DaMi
Ehre asher ehre
- Dołączył
- 30 Lipiec 2006
- Posty
- 1 233
- Punkty reakcji
- 1
- Wiek
- 35
Nie ma to jak rozważania wieczorową porą . DaMi będzie z nas dumny
PS. Pewnie że będzie co by nie był xP
Jestem. Aż mi się łezka w oku zakręciła ze wzruszenia . Btw. znowu mnie, Berials, wybawiasz od nędznego obowiązku wywalenia Drakena z forum. Dziękuję za to .
W swoich rozważaniach zapomnieliście jednak o jednym czynniku. Nigdy tak do końca nie stworzy się postaci w 100% innej niż gracz. Zawsze w mniejszym czy większym stopniu będą pomiędzy graczem a jego bohaterem (czy to o-s-w - skrajny wypadek, czy antyherosem) jakieś cechy wspólne. Mówię tu oczywiście o psyche a nie fizis. Wszak postać wywodzi się z wyobraźni i umysłu gracza.

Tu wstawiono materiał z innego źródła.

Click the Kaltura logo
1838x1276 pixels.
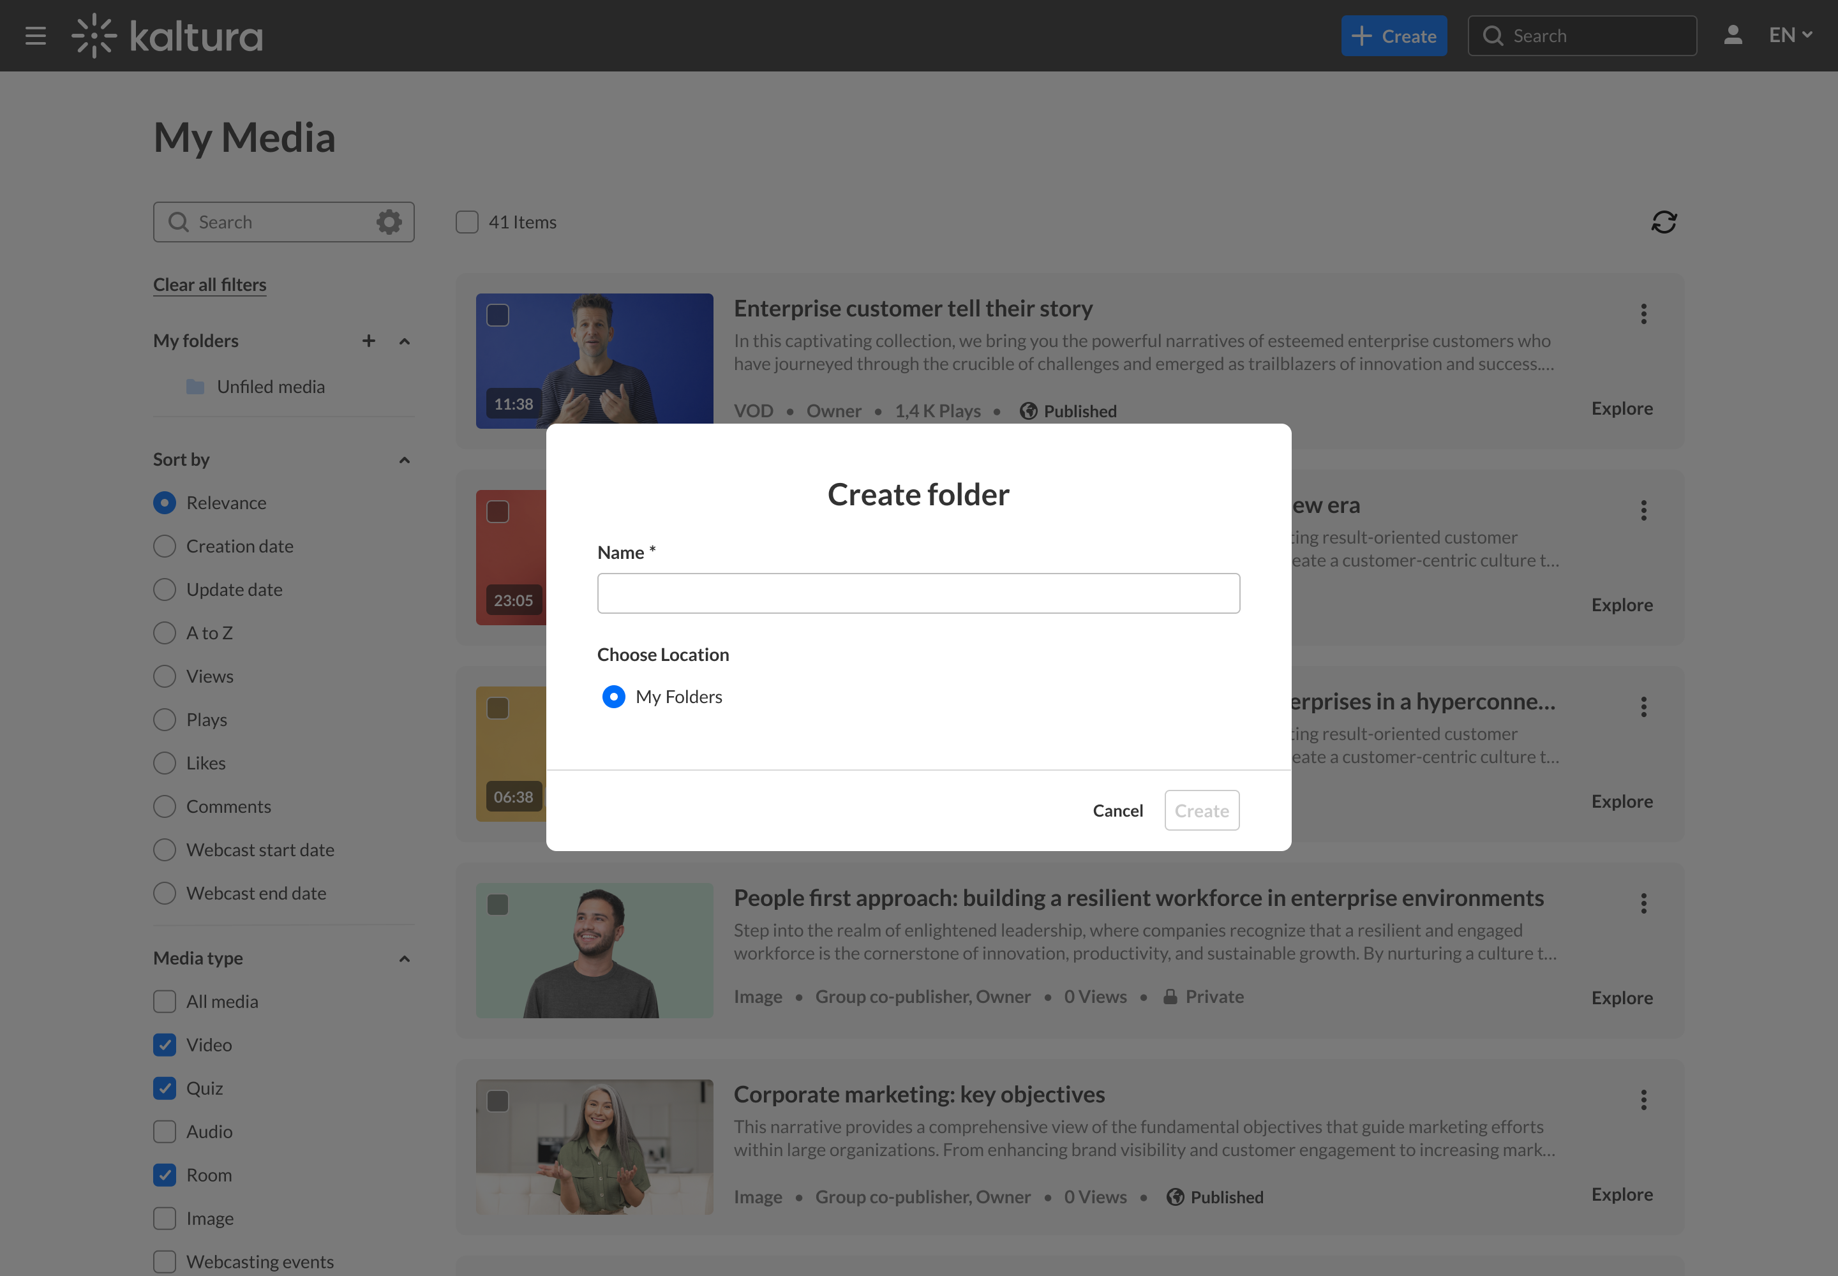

Jestem zdania, że nawet granie o-s-w może być ciekawe, o ile uniknie się skrajności (god mode o którym pisał Berials). Granie kimś takim ma swoje zalety. Z takim bohaterem można szybko i łatwo się utożsamić a jego przygody dają -imho- większą frajdę (syndrom ucieczki od rzeczywistości, taa). Z drugiej strony granie anty-sobą (w skrócie a-s ), choć równie ciekawe, jest znacznie bardziej wymagające i dla wielu zbyt trudne, co ostatecznie może doprowadzić do sytuacji w której zły kapłan Baala pomaga wieśniakom w walce z zagrażającym im potworem.